Saya yakin saat ini mahasiswa secara sadar maupun tidak sadar sudah memiliki idealismenya masing-masing. Pemahaman akan realitas yang terjadi juga sudah dimiliki. Namun, permasalahan yang muncul adalah tidak adanya keberanian dalam diri masing-masing mahasiswa untuk membenturkan idealisme dengan realitas yang ada. Idealisme yang sudah dimiliki terkesan hanya menjadi hal yang digunakan bagi mahasiswa untuk dapat ‘menaiki tangga sosial’. Tuntutan untuk menyelesaikan pendidikan dalam waktu singkat, kerja, dan mendapatkan penghasilan adalah realitas paling dekat yang dihadapi saat ini. Tidak ada salahnya jika waktu studi ditempuh dalam waktu singkat. Namun, yang menjadi permasalahan adalah ketika dalam waktu yang singkat tersebut pemahaman idealisme tidak sepenuhnya berjalan. Alhasil, idealisme yang sudah dimiliki saat menjadi mahasiswa menjadi luntur ketika status ‘mahasiswa’ itu sendiri sudah dilepas. Sifat intelektual mekanik seperti itu menjadi produk dari berjalannya sistem pendidikan saat ini. Seharusnya, sifat intelektual organik lah yang menjadi hasil dari segala tingkat pendidikan yang telah kita tempuh. Intelektual organik disini berarti mampu menentukan idealisme dan membenturkannya dengan realitas tempat dimana mahasiswa tersebut berada.

Untuk mahasiswa Indonesia, sudah sepantasnya benturan idealisme dengan realitas di negeri ini dilakukan. Sifat kerjasama yang harus dilakukan oleh para mahasiswa adalah menggabungkan berbagai idealisme yang berbeda-beda dalam menghadapi realitas. Idealisme yang berbeda-beda bukan berarti menjadi penghalang bagi terciptanya kerjasama. Justru perbedaan tersebut menjadi suautu kebutuhan, agar solusi dalam menghadapi realitas dapat diciptakan dari berbagai perspektif. Sekali lagi, saya tekankan bahwa kerjasama antar idealisme yang berbeda-beda itu penting adanya di negeri ini ! Latar belakang masyarakat Indonesia yang berbeda-beda saat ini seharusnya tidak lagi menjadi masalah. Realita yang ada menunjukkan bahwa saat ini banyak permasalahan bersama yang menimpa Indonesia.
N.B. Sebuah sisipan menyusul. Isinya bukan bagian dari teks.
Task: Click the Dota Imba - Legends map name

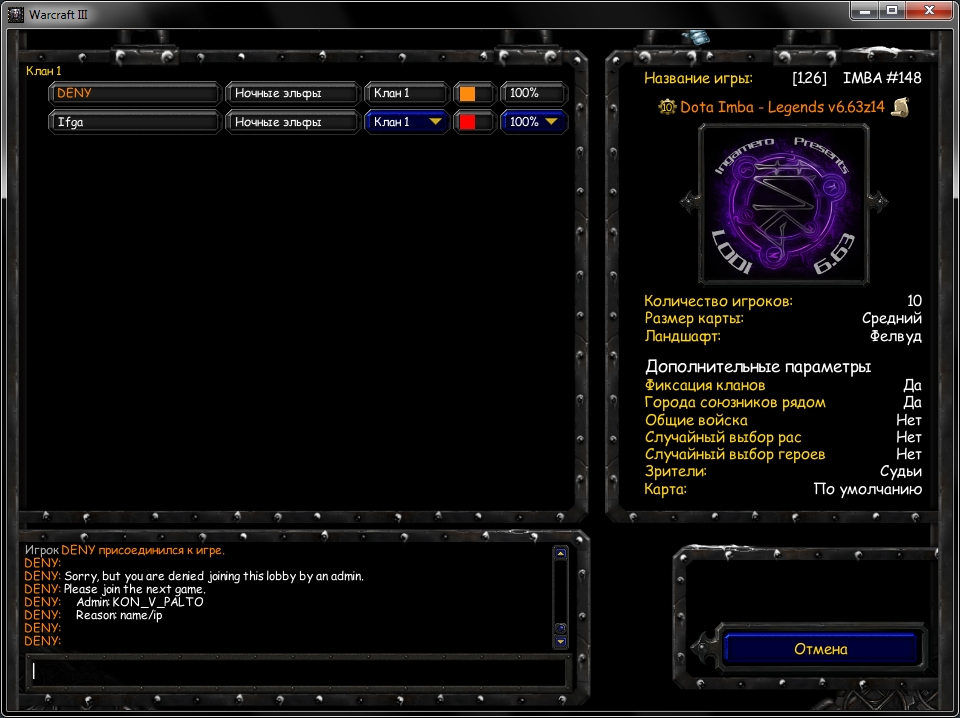Action: pos(782,107)
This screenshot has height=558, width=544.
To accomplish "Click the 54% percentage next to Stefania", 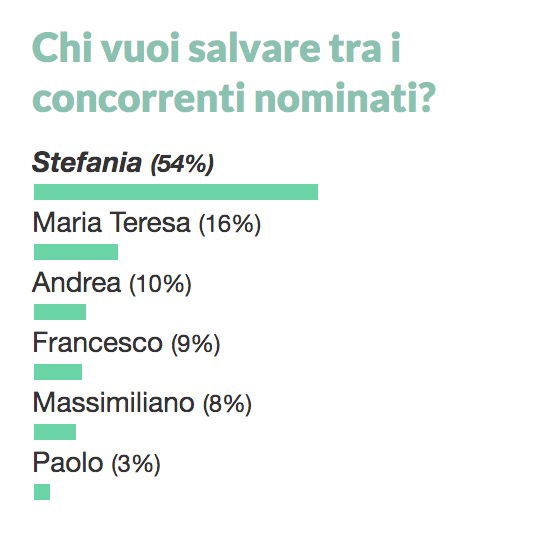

Namun, tidak adanya persatuan dalam setiap perbedaan tersebut menyebabkan permasalahan yang ada tidak dapat diatasi segera.

Adanya peran mahasiswa di dalam perjuangan merebut kemerdekaan, saat mempertahankan kemerdekaan, mengawal pemerintahan orde lama dan orde baru, hingga reformasi menjadi bukti bahwa di masa lampau mahasiswa dapat bersatu dalam membenturkan idealismenya dengan realitas yang terjadi. Banyak pelajaran yang dapat kita ambil dari runtutan sejarah tersebut. Terbukti, mahasiswa yang saat itu berjuang dalam merubah realitas ketika sudah ‘melepaskan’ status mahasiswanya dan masuk ke dalam sistem yang berlaku mengalami degradasi idealisme. Perlahan, idealisme mereka luntur. Hal yang terjadi berikutnya adalah gagalnya komitmen mereka untuk tetap teguh memegang idealisme yang mereka miliki saat memasuki realita yang sebenar-benarnya. Tantangan saat ini adalah, beranikah kita untuk melawan realita dengan tetap teguh mempertahankan idealisme masing-masing diri ?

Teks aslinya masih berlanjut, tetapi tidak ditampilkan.